Пусть даже эти оценки носили характер отвлечённый и односторонний, оценки, которые были в старой классической эстетике XVIII – начала XIX веков, – этой-то надёжной твёрдости в очень большой степени не хватает новейшей науке об искусстве и новейшему литературоведению. Её отличие от старых представлений об искусстве лучше всего можно характеризовать словами такого рода. У Леонардо есть рассуждение, характерное для того времени, в котором сравниваются разные искусства между собою. В начале этого сравнения есть сравнение живописи с литературой. В качестве преимущества живописи Леонардо указывает на то, что литературу нужно обязательно переводить на другие языки для того, чтобы она была понятна. А живопись всегда и всем будет понятна. Этот взгляд не лишён ни в какой мере определённости, надёжной твёрдости оценки, – все ценности и все критерии совершенно определённы, кажется, что всё ясно и понятно и должно быть действительно понятно каждому воспринимающему лицу.

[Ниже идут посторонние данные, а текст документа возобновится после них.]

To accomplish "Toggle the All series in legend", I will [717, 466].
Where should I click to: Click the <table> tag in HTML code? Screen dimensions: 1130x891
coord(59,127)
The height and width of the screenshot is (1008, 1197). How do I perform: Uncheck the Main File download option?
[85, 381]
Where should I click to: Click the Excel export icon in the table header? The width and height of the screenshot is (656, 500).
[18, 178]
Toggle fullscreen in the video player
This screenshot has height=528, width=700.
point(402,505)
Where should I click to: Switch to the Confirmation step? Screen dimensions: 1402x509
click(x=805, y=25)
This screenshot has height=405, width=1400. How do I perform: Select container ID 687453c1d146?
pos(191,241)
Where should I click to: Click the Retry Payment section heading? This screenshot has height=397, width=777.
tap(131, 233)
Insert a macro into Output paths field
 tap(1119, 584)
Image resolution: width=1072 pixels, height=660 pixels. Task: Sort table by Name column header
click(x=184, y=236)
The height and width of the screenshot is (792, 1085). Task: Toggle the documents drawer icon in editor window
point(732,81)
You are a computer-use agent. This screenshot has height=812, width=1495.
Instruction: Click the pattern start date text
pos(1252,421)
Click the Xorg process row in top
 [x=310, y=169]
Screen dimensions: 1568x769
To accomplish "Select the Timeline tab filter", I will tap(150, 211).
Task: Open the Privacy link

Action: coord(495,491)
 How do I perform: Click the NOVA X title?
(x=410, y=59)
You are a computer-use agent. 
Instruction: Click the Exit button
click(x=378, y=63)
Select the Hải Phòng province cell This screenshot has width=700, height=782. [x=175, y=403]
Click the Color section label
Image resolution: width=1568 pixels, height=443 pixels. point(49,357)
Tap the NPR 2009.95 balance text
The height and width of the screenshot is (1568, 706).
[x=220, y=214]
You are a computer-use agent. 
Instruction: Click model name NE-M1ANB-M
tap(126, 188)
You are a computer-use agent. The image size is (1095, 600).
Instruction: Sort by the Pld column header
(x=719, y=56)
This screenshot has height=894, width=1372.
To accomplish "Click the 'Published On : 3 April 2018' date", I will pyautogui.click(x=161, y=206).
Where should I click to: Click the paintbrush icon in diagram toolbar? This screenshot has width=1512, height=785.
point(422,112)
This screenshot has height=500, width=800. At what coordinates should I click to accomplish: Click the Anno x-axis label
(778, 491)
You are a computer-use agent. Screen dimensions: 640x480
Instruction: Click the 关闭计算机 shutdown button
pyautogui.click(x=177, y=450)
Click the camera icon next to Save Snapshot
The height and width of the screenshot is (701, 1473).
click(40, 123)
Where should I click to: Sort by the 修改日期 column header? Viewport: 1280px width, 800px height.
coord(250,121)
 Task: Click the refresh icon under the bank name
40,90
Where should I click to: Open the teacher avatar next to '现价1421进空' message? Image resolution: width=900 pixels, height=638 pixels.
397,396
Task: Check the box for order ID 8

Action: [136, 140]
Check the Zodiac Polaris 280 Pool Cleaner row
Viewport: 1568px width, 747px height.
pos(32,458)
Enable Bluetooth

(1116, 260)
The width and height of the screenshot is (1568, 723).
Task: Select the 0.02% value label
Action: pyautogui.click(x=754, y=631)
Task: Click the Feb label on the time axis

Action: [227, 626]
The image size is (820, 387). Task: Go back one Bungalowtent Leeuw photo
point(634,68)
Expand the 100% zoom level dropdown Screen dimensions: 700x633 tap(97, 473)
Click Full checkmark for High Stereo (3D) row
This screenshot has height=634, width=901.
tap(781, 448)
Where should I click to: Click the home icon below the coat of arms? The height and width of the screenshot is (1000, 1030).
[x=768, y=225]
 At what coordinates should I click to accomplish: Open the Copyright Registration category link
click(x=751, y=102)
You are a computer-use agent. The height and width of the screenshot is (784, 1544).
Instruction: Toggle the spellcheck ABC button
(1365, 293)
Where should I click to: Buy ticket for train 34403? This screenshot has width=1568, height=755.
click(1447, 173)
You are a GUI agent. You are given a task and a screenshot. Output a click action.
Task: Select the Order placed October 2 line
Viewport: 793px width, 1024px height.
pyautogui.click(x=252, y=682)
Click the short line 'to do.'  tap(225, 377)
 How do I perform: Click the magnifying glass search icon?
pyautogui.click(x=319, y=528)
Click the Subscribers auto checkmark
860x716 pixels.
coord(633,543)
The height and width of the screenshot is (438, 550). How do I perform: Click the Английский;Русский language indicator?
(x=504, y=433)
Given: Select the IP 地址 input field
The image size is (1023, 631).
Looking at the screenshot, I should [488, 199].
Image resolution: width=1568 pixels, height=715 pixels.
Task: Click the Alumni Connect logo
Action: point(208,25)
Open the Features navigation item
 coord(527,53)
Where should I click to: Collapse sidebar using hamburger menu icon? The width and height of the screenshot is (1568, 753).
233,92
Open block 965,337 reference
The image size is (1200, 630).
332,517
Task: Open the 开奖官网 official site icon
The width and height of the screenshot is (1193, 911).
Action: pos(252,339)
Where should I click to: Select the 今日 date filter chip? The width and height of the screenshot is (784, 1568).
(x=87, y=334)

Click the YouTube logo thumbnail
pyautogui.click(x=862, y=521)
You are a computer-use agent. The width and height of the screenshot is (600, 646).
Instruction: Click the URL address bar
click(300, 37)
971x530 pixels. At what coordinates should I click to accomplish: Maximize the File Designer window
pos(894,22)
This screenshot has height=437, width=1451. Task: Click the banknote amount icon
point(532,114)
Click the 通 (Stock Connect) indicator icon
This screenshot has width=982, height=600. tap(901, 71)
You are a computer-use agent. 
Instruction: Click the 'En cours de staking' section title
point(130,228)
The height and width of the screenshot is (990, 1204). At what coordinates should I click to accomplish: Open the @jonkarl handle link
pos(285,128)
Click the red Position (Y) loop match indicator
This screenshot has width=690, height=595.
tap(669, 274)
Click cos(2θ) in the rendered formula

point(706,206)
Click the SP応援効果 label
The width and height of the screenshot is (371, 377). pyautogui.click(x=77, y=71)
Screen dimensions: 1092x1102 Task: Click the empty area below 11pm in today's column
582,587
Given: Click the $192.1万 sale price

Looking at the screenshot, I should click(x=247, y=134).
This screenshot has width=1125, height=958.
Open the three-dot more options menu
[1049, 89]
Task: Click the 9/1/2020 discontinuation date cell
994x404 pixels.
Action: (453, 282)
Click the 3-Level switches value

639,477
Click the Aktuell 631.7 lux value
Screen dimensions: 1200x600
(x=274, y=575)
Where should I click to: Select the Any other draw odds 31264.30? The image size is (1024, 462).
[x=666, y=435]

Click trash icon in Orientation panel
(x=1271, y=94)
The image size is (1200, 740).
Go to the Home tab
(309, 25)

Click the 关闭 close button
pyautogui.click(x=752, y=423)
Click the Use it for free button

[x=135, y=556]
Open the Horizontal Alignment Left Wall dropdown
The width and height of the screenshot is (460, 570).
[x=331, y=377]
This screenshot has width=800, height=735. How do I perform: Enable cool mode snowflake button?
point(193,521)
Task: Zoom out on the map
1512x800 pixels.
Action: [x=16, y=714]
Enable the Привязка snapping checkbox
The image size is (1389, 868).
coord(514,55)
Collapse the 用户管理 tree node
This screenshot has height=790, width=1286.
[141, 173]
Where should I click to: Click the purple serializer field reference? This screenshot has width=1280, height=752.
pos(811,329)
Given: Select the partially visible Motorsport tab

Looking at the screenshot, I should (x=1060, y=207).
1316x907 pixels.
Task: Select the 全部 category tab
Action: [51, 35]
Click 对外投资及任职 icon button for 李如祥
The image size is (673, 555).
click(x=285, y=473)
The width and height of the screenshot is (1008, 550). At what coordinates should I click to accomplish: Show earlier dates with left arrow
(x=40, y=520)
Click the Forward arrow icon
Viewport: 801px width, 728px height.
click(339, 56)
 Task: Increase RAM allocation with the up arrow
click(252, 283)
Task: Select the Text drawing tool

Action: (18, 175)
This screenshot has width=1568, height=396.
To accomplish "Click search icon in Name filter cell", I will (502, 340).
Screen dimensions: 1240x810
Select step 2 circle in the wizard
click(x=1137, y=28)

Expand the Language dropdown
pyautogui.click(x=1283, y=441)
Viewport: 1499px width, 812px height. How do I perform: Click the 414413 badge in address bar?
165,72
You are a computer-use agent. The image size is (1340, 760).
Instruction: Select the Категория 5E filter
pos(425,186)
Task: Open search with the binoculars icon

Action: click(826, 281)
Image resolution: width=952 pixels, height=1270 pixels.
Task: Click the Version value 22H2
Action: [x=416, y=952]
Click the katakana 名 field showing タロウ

Сравните это с современным взглядом искусствоведа, который исходит из того, что греческое искусство и негритянское искусство, негритянская Венера или Венера Медицейская обладают в оди наковой степени эстетическими качествами, которые только различны, так как всё хорошо по-своему и сравнивать эти вещи нельзя. В этом истолковании искусства говорится: «Чтобы понять японский рисунок, необходимо научиться японскому подходу к искусству. Такое чуждое нам искусство, как древнеиндийская архитектура, попросту не поддаётся привычному зрению европейца. Дело не в том, находим ли мы её красивой или нет, но мы должны сначала ещё развить в себе особый орган, чуткий к её формальным воздействиям»16.